The three-story Hope Village is a 42-unit apartment building for the homeless, with on-site wraparound services on the first floor. (Roberto E. Rosales/Albuquerque Journal)

Copyright © 2022 Albuquerque Journal

The most difficult individuals among the homeless population are those who have been chronically homeless, suffer with mental or behavioral health issues, and struggle with substance abuse.

These are the people least amenable to staying in overnight emergency shelters or seeking out social services, and are exactly the people being targeted for placement in Hope Village – a new 42-unit apartment building built and operated by HopeWorks, one of Albuquerque’s largest nonprofit providers of services to the homeless.

Called a “single-site” project, Hope Village, in addition to housing, will have on-site services and programs specifically for its residents.

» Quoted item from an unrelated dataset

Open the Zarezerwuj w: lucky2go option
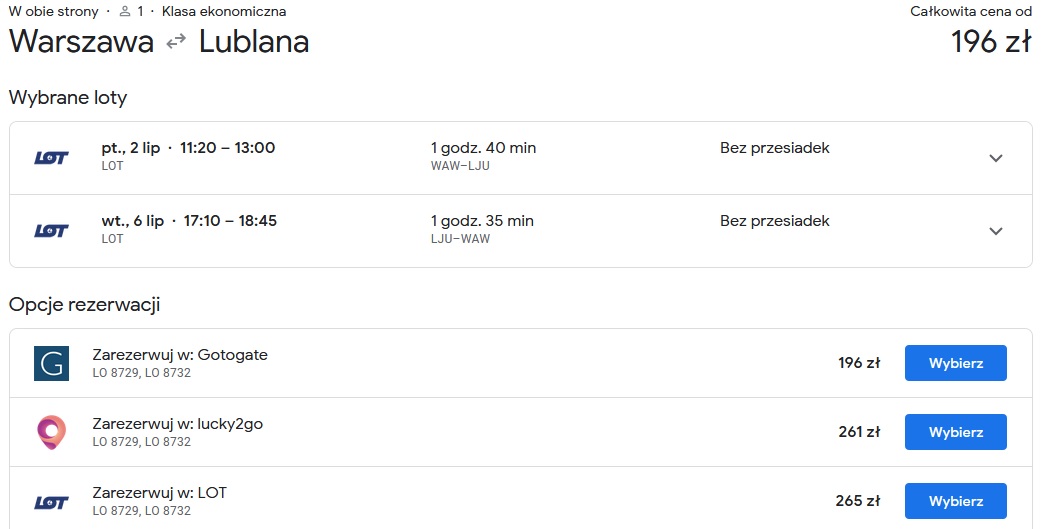The width and height of the screenshot is (1051, 529). pos(178,424)
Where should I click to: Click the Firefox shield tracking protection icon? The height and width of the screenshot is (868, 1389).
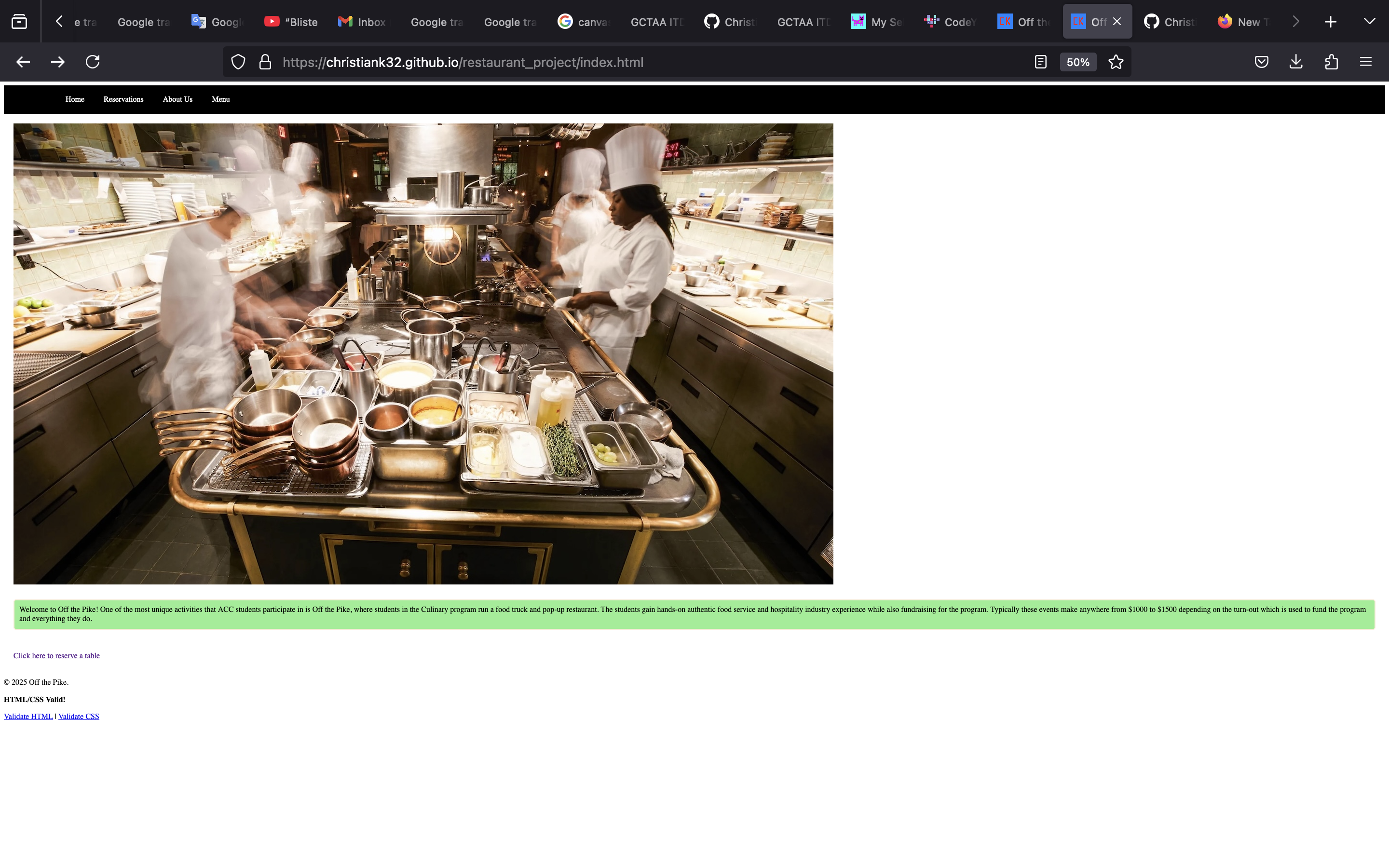pos(238,62)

“This is not transitional housing, it’s not emergency shelter, this is permanent supportive housing,” said HopeWorks co-Chief Executive Officer Greg Morris. “People can obviously leave if they want to, certainly if they get to a place of high self-sufficiency and stabilization, and they want to live somewhere else.”

Hope Village is currently waiting to receive a certificate of occupancy from the city and expects to begin moving residents in within the next 30 days, Morris said.

Located adjacent to the HopeWorks day shelter at 1201 Third NW, the first floor of the three-story Hope Village will contain space for wraparound support services and programs. These include on-site case management, medication management, counseling and treatment for people with mental and behavioral health problems, and drug addictions. There will also be a host of life skills and peer-run programs available, Morris said.

The first floor will also provide offices for round-the-clock security, a mail room, a fitness room, a demonstration kitchen and a large sitting space with a television, library and fireplace.

The two upper residential floors of Hope Village contain a communal sitting area and a laundry room. (Roberto E. Rosales/Albuquerque Journal)

The two residential floors above both feature a smaller common sitting area and a laundry room. The one-bedroom apartments, 10 of them fully accessible under Americans with Disabilities Act guidelines, and all of them ADA-adaptable, are designed for single-person occupancy. Contained within the 410 square feet of space are a full-size bed, a bathroom with a shower, a kitchenette with a two-burner stove top and microwave, a dormitory-size refrigerator/freezer, sofa, table and television.

Hope Village was constructed at a cost of about $12 million, with major funding from the federal and state Mortgage Finance Authority, Bernalillo County, city of Albuquerque, and the Federal Home Loan Bank of Dallas. Bernalillo County will pick up the annual operating costs, estimated at $1 million, Morris said.

A closed and gated community with 24-hour on-site security, Hope Village residents may come and go, but visitors will not be allowed in unless they have a reason or business to be there.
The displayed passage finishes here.